At the Wingspread Summit in November, I met many colleagues engaged in addressing physician burnout. From Corey Martin, MD, I learned about a really innovative program in Minneapolis—although initially I struggled to see the connection between the initiative and physician wellbeing.
The Bounce Back project builds on the evidence that happiness improves health outcomes and on the idea that specific practices (“tools”) can build resilience to stress—enabling people to “bounce back when life doesn’t go as planned.”
On the phone recently, I asked Martin why he became involved in Bounce Back. He explained that three painful events led him to help found the Bounce Back project.
In 2014 a young, well-loved physician at Martin’s hospital died in a vehicular crash, leaving a spouse and four children. As the hospital staff struggled to recover from his death, a respected pediatrician took his own life in the hospital chapel. His death profoundly shook the hospital staff and the local community.
The morning after his death, a unit clerk confided to Martin that when she heard the news, she thought it was Martin who had died by suicide. He told me, “If other people could see the burnout in me and I could see it in my colleagues, I knew we had a serious problem.”
Soon thereafter, a 15-member group consisting of medical staff and senior administrators of the hospital attended a conference on resiliency convened by the Minnesota Hospital Association. Bryan Sexton, PhD, director of the Duke Patient Safety Center at Duke University Health System, presented several tools that have been shown in research studies to increase resiliency. According to Martin, these evidence-based tools form the basis of the Bounce Back project.
The resiliency tools include Random Acts of Kindness, Three Good Things, Gratitude Letters, Social Connections, and Resilience Travel. (For detailed descriptions of the tools see www.bouncebackproject.org/inspiration.) To share the tools with the larger community—with the ultimate goal of improving health—the group gave almost 90 presentations in the first 6 weeks—to high schools, police departments, large employers (literally a talk in the aisles of a big box store), and civic groups. Participants were given the option to join an online research study to track the effect of the tools, and about 2800 people enrolled.

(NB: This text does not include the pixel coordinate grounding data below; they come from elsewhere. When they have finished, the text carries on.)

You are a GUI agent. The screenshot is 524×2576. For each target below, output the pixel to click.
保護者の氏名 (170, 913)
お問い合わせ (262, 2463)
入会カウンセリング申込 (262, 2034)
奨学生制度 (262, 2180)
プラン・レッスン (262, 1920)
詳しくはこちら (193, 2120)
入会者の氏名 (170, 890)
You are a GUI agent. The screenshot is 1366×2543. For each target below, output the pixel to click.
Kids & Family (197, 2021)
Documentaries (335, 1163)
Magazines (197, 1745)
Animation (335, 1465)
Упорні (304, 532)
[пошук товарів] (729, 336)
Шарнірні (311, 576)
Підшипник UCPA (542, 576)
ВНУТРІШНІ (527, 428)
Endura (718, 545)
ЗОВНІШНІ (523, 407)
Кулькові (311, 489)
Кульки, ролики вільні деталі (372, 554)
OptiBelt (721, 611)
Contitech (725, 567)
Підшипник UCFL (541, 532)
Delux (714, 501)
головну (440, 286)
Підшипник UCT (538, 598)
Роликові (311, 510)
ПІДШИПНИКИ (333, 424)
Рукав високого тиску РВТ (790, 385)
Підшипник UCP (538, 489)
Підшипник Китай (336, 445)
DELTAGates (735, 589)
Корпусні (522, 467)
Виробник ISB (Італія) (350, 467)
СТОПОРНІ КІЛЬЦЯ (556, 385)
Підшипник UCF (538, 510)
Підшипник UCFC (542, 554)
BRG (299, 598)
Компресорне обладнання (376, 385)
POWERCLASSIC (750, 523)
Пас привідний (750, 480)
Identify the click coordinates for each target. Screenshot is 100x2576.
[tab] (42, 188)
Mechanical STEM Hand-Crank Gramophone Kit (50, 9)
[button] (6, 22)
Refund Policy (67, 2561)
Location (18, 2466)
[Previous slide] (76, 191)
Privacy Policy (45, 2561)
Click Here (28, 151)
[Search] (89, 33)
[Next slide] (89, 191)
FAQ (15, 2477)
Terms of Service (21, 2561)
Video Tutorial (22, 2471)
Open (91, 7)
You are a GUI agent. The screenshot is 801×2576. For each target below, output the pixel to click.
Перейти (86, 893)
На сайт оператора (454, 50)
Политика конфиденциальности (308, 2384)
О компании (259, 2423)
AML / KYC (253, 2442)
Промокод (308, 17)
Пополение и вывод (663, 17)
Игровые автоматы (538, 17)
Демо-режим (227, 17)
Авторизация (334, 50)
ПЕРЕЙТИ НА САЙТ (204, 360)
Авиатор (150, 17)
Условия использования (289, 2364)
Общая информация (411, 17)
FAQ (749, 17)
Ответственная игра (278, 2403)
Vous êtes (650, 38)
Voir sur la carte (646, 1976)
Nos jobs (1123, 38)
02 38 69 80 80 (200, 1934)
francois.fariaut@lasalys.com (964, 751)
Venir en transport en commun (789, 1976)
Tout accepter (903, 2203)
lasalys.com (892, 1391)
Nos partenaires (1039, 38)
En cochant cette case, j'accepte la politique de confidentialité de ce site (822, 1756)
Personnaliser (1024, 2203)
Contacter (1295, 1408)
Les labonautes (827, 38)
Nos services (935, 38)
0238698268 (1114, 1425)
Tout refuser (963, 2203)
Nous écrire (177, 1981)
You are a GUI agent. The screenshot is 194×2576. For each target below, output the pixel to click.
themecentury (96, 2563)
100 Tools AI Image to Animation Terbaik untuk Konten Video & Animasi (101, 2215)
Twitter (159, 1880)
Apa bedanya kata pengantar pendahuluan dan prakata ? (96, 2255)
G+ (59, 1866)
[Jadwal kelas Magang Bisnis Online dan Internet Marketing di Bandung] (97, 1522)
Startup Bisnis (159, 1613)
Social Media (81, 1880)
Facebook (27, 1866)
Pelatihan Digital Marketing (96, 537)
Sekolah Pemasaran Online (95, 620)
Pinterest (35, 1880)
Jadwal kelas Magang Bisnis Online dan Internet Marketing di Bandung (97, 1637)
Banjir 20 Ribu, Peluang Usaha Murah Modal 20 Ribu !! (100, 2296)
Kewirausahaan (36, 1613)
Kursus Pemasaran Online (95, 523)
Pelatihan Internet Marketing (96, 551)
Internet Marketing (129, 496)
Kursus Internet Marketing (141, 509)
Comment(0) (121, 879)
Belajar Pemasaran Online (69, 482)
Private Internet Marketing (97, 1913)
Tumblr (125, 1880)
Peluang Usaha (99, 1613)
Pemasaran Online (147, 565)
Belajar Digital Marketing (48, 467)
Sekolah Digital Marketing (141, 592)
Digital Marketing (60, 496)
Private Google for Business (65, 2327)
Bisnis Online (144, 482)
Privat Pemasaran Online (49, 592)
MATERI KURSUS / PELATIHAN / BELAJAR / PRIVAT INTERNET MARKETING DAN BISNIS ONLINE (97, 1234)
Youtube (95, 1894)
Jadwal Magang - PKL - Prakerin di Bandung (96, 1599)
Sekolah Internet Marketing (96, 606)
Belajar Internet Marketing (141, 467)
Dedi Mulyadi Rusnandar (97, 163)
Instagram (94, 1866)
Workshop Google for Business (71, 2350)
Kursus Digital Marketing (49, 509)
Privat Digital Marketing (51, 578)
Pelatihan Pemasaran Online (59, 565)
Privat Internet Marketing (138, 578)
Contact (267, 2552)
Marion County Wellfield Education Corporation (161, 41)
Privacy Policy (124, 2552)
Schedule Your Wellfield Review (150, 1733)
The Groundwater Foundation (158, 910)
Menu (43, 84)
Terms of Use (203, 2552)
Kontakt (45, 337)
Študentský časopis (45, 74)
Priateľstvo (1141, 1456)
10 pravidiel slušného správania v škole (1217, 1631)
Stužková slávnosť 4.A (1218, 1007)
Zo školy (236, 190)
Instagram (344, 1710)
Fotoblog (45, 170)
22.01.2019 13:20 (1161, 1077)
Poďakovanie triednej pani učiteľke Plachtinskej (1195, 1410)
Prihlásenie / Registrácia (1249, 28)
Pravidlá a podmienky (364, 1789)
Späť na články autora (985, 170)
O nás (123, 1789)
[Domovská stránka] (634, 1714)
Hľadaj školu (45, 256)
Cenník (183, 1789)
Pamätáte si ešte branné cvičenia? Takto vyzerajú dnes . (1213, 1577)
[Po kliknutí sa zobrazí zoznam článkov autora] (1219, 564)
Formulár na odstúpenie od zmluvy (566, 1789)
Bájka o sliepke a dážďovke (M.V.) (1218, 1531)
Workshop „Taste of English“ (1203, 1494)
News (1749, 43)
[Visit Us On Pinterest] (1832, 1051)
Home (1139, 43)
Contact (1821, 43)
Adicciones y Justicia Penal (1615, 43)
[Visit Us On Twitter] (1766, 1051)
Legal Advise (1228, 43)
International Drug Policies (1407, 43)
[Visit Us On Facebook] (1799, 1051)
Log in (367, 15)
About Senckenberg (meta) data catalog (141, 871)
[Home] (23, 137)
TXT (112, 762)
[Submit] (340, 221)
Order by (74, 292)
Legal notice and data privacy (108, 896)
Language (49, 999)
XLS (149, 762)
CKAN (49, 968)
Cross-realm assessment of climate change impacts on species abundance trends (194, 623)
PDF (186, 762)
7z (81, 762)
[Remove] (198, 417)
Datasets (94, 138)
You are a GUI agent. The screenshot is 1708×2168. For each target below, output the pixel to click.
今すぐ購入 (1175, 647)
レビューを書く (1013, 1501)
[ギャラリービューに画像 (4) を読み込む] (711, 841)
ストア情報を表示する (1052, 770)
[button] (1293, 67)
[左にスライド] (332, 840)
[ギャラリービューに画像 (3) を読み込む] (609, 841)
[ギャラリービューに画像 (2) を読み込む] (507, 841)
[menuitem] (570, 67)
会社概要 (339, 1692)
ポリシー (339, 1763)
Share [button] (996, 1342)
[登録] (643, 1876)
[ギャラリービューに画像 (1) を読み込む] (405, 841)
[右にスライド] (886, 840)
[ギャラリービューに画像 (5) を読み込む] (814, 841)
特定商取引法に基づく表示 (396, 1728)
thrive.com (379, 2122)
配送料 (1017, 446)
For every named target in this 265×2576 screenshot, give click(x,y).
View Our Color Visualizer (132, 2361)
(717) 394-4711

According the Martin, the study showed a prevalence of burnout than was higher than expected and higher than other previously studied communities. However, after just two weeks of using the Three Good Things tool, the prevalence of burnout dropped and resilience, happiness, and engagement scores increased.
I asked Martin how the Bounce Back project related to addressing physician burnout. It seemed like a great community-based health-promoting initiative, but I failed to see how it could help physicians working in chaotic clinical environments. Given my strong belief that individual-based strategies alone are insufficient to fix the underlying systems issues that drive burnout among physicians, I was keen to hear what he had to say about whether the Bounce Back tools would address the system fixes needed to halt the burnout epidemic.
Martin said, “As physicians, we have a desire to do things that matter. Sometimes the onslaught of clerical tasks and EHR documentation get in the way of feeling like you’re involved in changing the world.” His explanation echoes what I’ve heard from faculty of the Healer’s Art course: that teaching and meaningful connection help physicians rediscover joy, meaning, and purpose in their clinical work.
This makes sense to me. And perhaps, like Appreciative Inquiry, building resilience through meaningful work is a prerequisite for building the capacity and will to address the systems problems that stifle optimal clinical care.
In the meantime, I’ve committed to writing a monthly gratitude letter. According to Sexton, the positive effects of a letter that expresses authentic gratitude toward the receiver last for four to six months—a pretty long half-life!
I wrote the first letter to my 15-year-old son, who developed a nasty gastrointestinal illness on the night before my flight to the Wingspread Summit. At 4 a.m., two hours before I was to leave for the airport, and in between bouts of vomiting, he looked at me and asked, “Mom, will you be able to sleep on the plane?” Seeing his capacity for compassion more than compensated for the lost night of sleep. Writing the letter helped me to remember and delight again in the gift of that moment.
Due to a glitch in the postal delivery service, the letter just now arrived, more than a month after I mailed it, and he has not yet read it. In a way it doesn’t matter. It’s already done its job.
Questions to consider:
- Do you use any tools to increase your resilience to stress?
- If you’re a clinician, have you found that teaching and meaningful connection help you rediscover (or maintain) your passion for patient care?